» **What is required**
Using the material below, return exactly the lines between the one holding "Task: Select the Templates & Samples item" and the one holding "This screenshot has width=577, height=472.", inclusive, and no others.

» **Material provided**

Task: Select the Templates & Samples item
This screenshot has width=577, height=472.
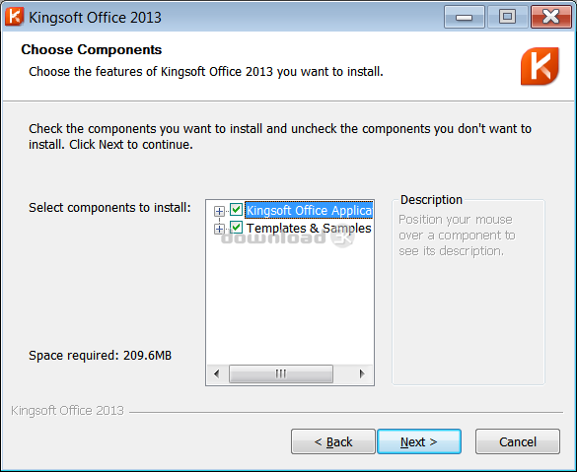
...
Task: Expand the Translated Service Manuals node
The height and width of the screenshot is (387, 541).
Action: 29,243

» **Result**
Task: Select the Templates & Samples item
This screenshot has width=577, height=472.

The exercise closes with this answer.